Visiting Santa Claus' North Pole Hometown

The perfect Christmas vacation? A trip to Rovaniemi, Finland.

Santa in his office

What's that we hear? Bells jingling and the choo choo of the Polar Express. Actually, getting to Santa's North Pole home is easier than you think — just a plane's ride to Scandanavia. 

We’re not talking about the North Pole that you can only take an icebreaker boat to reach (but, if you want to, Journey’s Travel will take you there for a mere $35,000) .

We’re talking about Santa Claus’s official hometown of Rovaniemi, Finland. The largest city center in Finnish Lapland — though that's not saying much — Rovaniemi is located right along the Arctic Circle, and you can visit Santa there any time of year... except on Christmas Eve, of course, when he'll be too busy.


What to Do:

The number one priority when planning a trip to Rovaniemi is probably to meet Santa Claus. However, there is so much more to add to your itinerary, from museums to visit, activities to partake in, to new foods to try. Here are some must-see sights and activities in Santa's hometown:

1. While you can't visit Santa’s home, which is a bit outside town up on Korvatunturi mountain, you can read about what he eats at home and you can visit him in his office in Santa Claus Village, located about 5 miles outside of Rovaniemi. There, get your picture taken with Santa, or ask Santa to send a letter to friends or family back at home.

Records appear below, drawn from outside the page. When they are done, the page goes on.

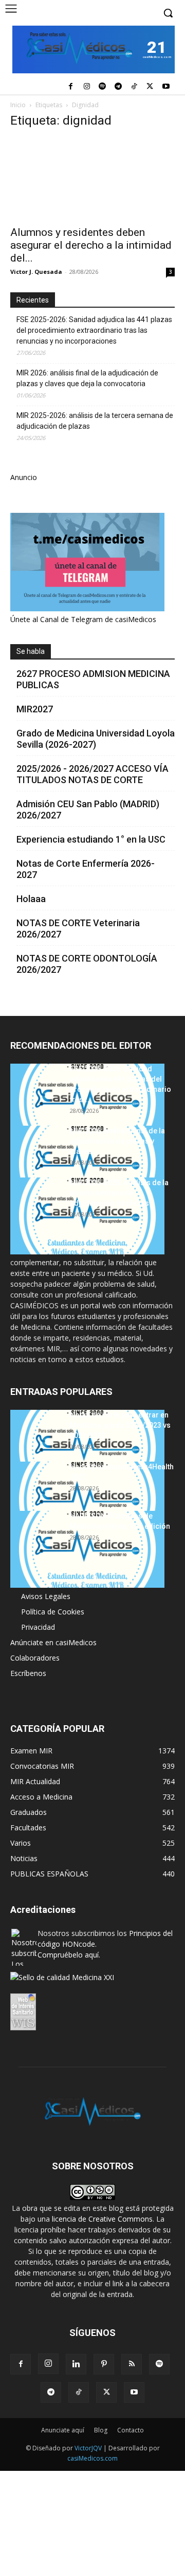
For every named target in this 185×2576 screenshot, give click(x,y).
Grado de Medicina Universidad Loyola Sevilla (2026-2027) (95, 739)
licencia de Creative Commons (102, 2219)
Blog (100, 2430)
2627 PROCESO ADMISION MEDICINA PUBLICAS (93, 679)
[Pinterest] (104, 2364)
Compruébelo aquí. (69, 1955)
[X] (150, 87)
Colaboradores (35, 1658)
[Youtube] (166, 87)
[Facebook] (71, 87)
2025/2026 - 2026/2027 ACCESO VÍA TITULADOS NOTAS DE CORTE (92, 774)
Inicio (18, 105)
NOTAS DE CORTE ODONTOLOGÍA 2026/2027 (86, 964)
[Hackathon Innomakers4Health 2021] (87, 1500)
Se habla (30, 651)
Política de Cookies (52, 1611)
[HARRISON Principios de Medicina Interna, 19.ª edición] (87, 1549)
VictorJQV (89, 2448)
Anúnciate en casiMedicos (53, 1642)
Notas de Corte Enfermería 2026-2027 (85, 869)
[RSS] (131, 2364)
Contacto (130, 2430)
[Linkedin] (76, 2364)
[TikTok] (134, 87)
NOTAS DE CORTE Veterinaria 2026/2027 (78, 928)
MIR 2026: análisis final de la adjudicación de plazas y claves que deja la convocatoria (87, 378)
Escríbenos (28, 1673)
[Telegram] (118, 87)
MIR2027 (34, 709)
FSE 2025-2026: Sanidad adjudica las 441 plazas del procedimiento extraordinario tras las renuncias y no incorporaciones (94, 330)
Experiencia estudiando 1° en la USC (90, 839)
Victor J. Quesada (36, 271)
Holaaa (31, 898)
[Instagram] (87, 87)
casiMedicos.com (92, 2458)
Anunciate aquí (62, 2430)
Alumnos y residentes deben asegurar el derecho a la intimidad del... (91, 245)
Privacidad (38, 1627)
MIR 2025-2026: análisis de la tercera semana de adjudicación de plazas (94, 420)
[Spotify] (102, 87)
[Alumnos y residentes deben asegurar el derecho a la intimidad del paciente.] (92, 178)
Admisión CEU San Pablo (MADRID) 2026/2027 (87, 809)
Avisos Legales (45, 1596)
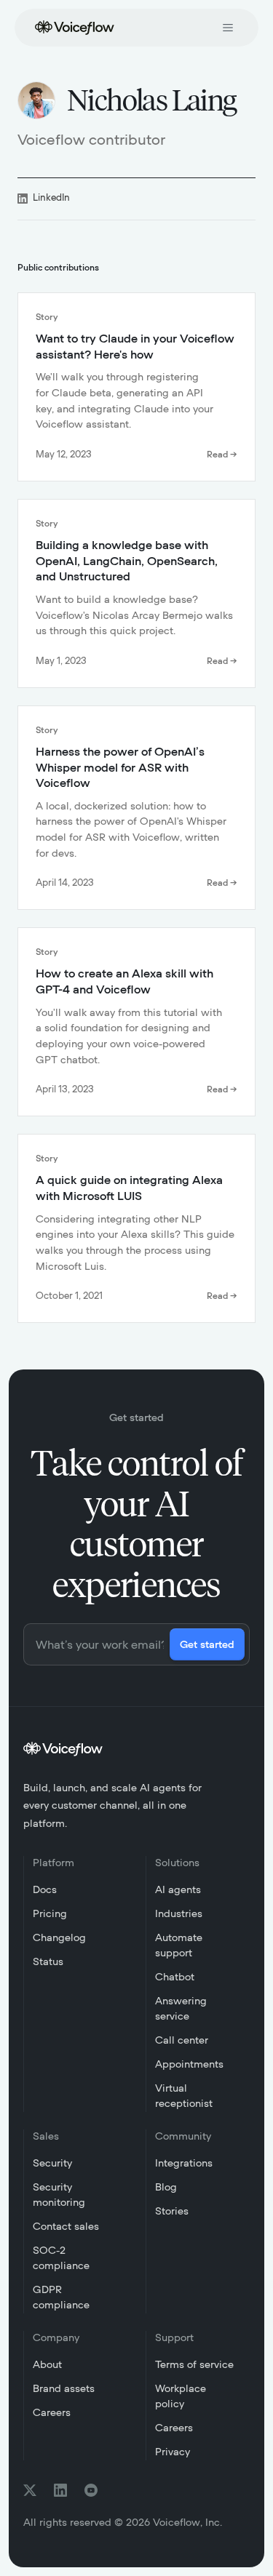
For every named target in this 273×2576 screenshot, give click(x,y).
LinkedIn (51, 198)
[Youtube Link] (91, 2490)
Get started (207, 1645)
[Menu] (228, 28)
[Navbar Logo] (71, 26)
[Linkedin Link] (60, 2490)
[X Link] (29, 2490)
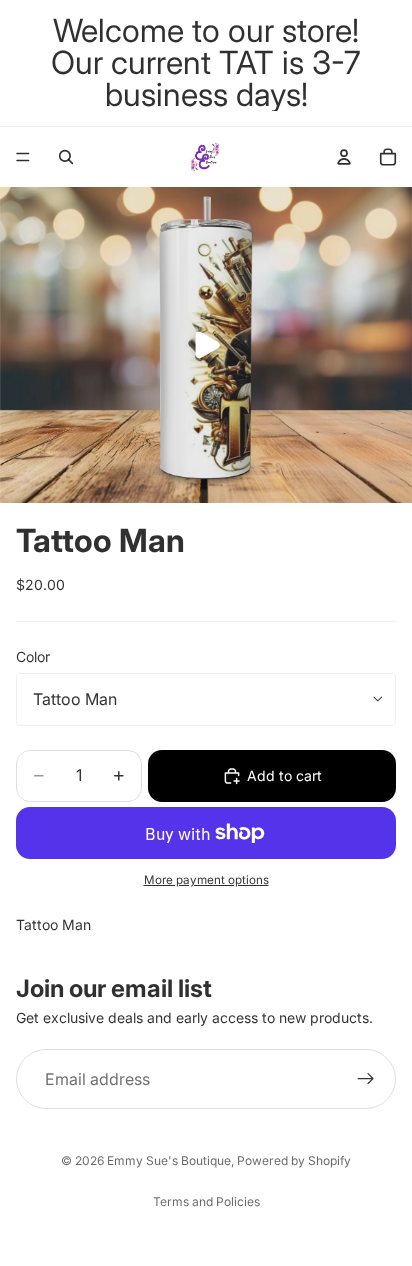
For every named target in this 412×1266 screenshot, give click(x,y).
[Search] (66, 157)
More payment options (206, 880)
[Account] (344, 157)
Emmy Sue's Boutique (169, 1160)
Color (33, 656)
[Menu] (23, 157)
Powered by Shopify (294, 1160)
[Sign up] (366, 1080)
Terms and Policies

2. Visit the Christmas House, home to a unique Christmas-themed exhibition of various Christmas traditions, decorations, and films from various cultures around the world. Your trip wouldn’t be complete without a stop at Santa’s Elves’ Toy Factory. You can also shop for unique Christmas gifts and Lappish clothing and specialties, or simply sit in the café with a cup of hot chocolate to warm up from the bitter cold weather.

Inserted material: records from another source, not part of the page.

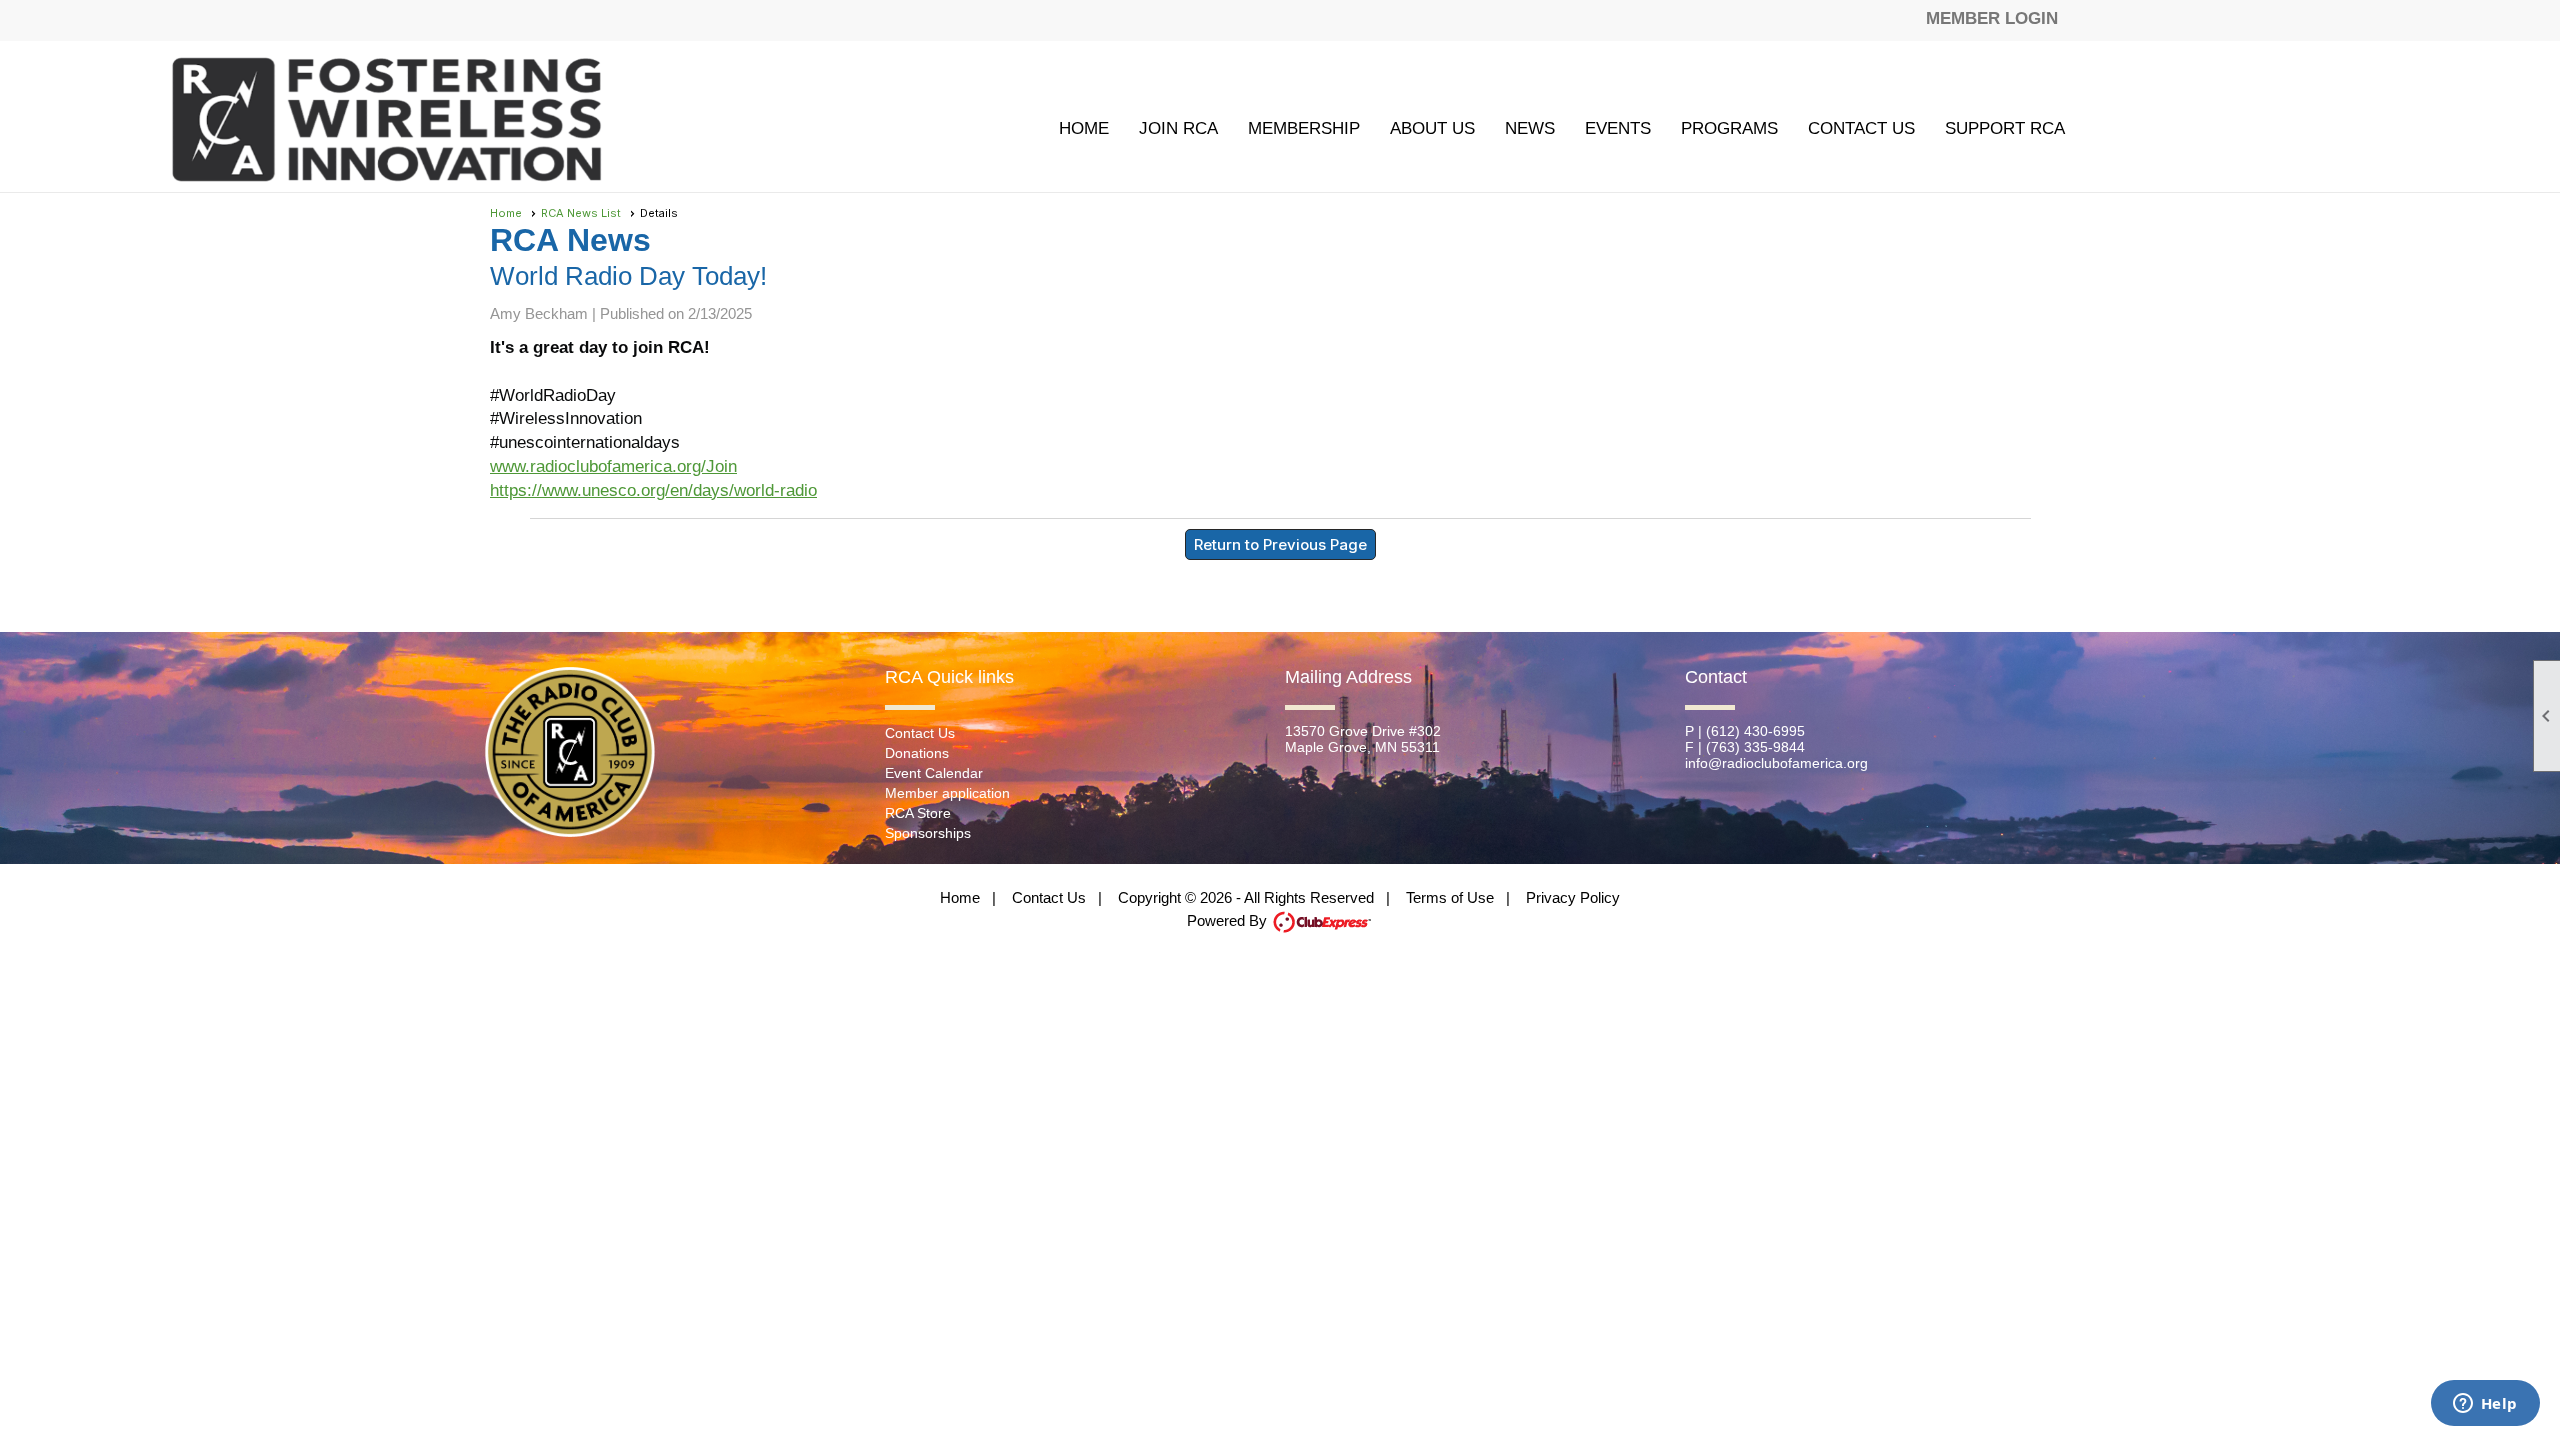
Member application (947, 793)
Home (1084, 128)
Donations (917, 753)
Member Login (1992, 18)
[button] (1304, 128)
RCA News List (581, 213)
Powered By (1229, 920)
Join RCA (1178, 128)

3. Stop by Santa Park, a fantasy world built inside a series of underground caves that is within close walking distance from Santa Claus Village. There, you see Santa's elves hard at work. Visit Santa at his workshop to tell him what you want for Christmas, and get his autograph to take home. Or, make and decorate your own gingerbread house in the Gingerbread Kitchen. You can also attend classes at Elf School, view hand-sculpted ice sculptures, go on a sleigh ride, shop, or just sit and watch the Aurora borealis while sipping something warm inside the Hut Caf.

4. Looking for Christmas gifts to send to family members at home from Santa's Post Office? There are a number of shops and factories that you can visit while in Santa Claus Village, ranging from Marimekko products available at the Finnish Design House, to locally-made reindeer antler jewelry and reindeer skin products. (Click here to see the map.)

5. For an outdoor-adventure, go on a dog-sled ride in the winter, visit a reindeer farm, or sled down hills at Santa’s Ice Park. For those more athletically inclined, you can run in the Santa Claus Marathon, if you visit during the summer.

Where to Stay:

1. If you prefer to stay in a traditional hotel, opt for the CityHotel, a modern hotel set in the middle of Rovaniemi's prime shopping area. There is a pub and restaurant downstairs where you can kick back with a warm drink and shoot pool, or you can opt to sit down for a proper meal, choosing dishes from a variety of international and local specialties.

Rates start at €130 per night, double occupancy.

2. For a more adventuresome vacation, opt for a night in an ice hotel made of snow. Located along the shores of Lake Lehtojärvi, 25 kilometers from Rovaniemi, the SnowHotel is an igloo experience like no other, with rooms and even furniture made of ice. Outfitted with special extra-warm, fleece-lined sleeping bags to keep you warm, a night or two in these rooms will be an experience like no other. In the morning, guests are greeted with a warm beverage while breakfast is served in the hotel’s restaurant (don't worry, it's located in Lumikartano, the log cabin part of the hotel).

If you’re not up for the experience of spending a night in arctic conditions, there are also heated rooms available in Lumikartano, as well.

Opens in January 2011. Rates start at €120 per night for a room, €320 per night for a suite. 


Where to Eat:

While there are a variety of restaurants and cafes to choose from when dining out, here are two places to put at the top of your list.

1. For an authentic and delicious Lappish meal using seasonal and local ingredients, dinner at the restaurant at Arktikum is a must. Whether you want to try reindeer filet, or cloudberry panna cotta, there are many options to choose from, as well as a full wine list.

2. Or dine — and dance — in an igloo at Snowland. Start your night off with bowls of hot soup (served at your table made of ice) and other Finnish specialties, and end the night with an “arctic disco.”